___ Data provided
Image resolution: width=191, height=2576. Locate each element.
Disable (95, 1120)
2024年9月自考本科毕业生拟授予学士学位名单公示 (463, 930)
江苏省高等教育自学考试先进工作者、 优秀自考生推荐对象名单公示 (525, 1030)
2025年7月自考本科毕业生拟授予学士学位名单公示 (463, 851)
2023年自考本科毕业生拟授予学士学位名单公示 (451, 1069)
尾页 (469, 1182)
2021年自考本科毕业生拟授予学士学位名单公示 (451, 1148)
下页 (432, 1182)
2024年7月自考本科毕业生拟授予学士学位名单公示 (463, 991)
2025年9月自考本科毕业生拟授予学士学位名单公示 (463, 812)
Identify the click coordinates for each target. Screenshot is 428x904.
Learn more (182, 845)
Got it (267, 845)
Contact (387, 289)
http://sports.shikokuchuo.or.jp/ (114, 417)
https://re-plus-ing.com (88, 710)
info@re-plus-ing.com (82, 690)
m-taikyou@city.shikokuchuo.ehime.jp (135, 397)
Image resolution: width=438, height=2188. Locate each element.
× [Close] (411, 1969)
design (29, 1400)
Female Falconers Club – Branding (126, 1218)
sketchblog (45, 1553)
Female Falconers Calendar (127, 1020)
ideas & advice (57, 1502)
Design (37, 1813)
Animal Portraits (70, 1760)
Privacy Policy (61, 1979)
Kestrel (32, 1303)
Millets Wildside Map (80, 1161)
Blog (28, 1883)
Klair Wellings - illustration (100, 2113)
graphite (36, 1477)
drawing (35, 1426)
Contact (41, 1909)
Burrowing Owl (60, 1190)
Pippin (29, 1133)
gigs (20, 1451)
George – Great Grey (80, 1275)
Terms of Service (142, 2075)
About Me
______
Rewrite all of the lines above as a numbered list, omitting any blank lines.

1. Image resolution: width=191, height=2576. Locate each element.
2. Disable (95, 1120)
3. 2024年9月自考本科毕业生拟授予学士学位名单公示 (463, 930)
4. 江苏省高等教育自学考试先进工作者、 优秀自考生推荐对象名单公示 (525, 1030)
5. 2025年7月自考本科毕业生拟授予学士学位名单公示 (463, 851)
6. 2023年自考本科毕业生拟授予学士学位名单公示 (451, 1069)
7. 尾页 (469, 1182)
8. 2021年自考本科毕业生拟授予学士学位名单公示 (451, 1148)
9. 下页 (432, 1182)
10. 2024年7月自考本科毕业生拟授予学士学位名单公示 (463, 991)
11. 2025年9月自考本科毕业生拟授予学士学位名单公示 (463, 812)
12. Identify the click coordinates for each target. Screenshot is 428x904.
13. Learn more (182, 845)
14. Got it (267, 845)
15. Contact (387, 289)
16. http://sports.shikokuchuo.or.jp/ (114, 417)
17. https://re-plus-ing.com (88, 710)
18. info@re-plus-ing.com (82, 690)
19. m-taikyou@city.shikokuchuo.ehime.jp (135, 397)
20. Image resolution: width=438, height=2188. Locate each element.
21. × [Close] (411, 1969)
22. design (29, 1400)
23. Female Falconers Club – Branding (126, 1218)
24. sketchblog (45, 1553)
25. Female Falconers Calendar (127, 1020)
26. ideas & advice (57, 1502)
27. Design (37, 1813)
28. Animal Portraits (70, 1760)
29. Privacy Policy (61, 1979)
30. Kestrel (32, 1303)
31. Millets Wildside Map (80, 1161)
32. Blog (28, 1883)
33. Klair Wellings - illustration (100, 2113)
34. graphite (36, 1477)
35. drawing (35, 1426)
36. Contact (41, 1909)
37. Burrowing Owl (60, 1190)
38. Pippin (29, 1133)
39. gigs (20, 1451)
40. George – Great Grey (80, 1275)
41. Terms of Service (142, 2075)
42. About Me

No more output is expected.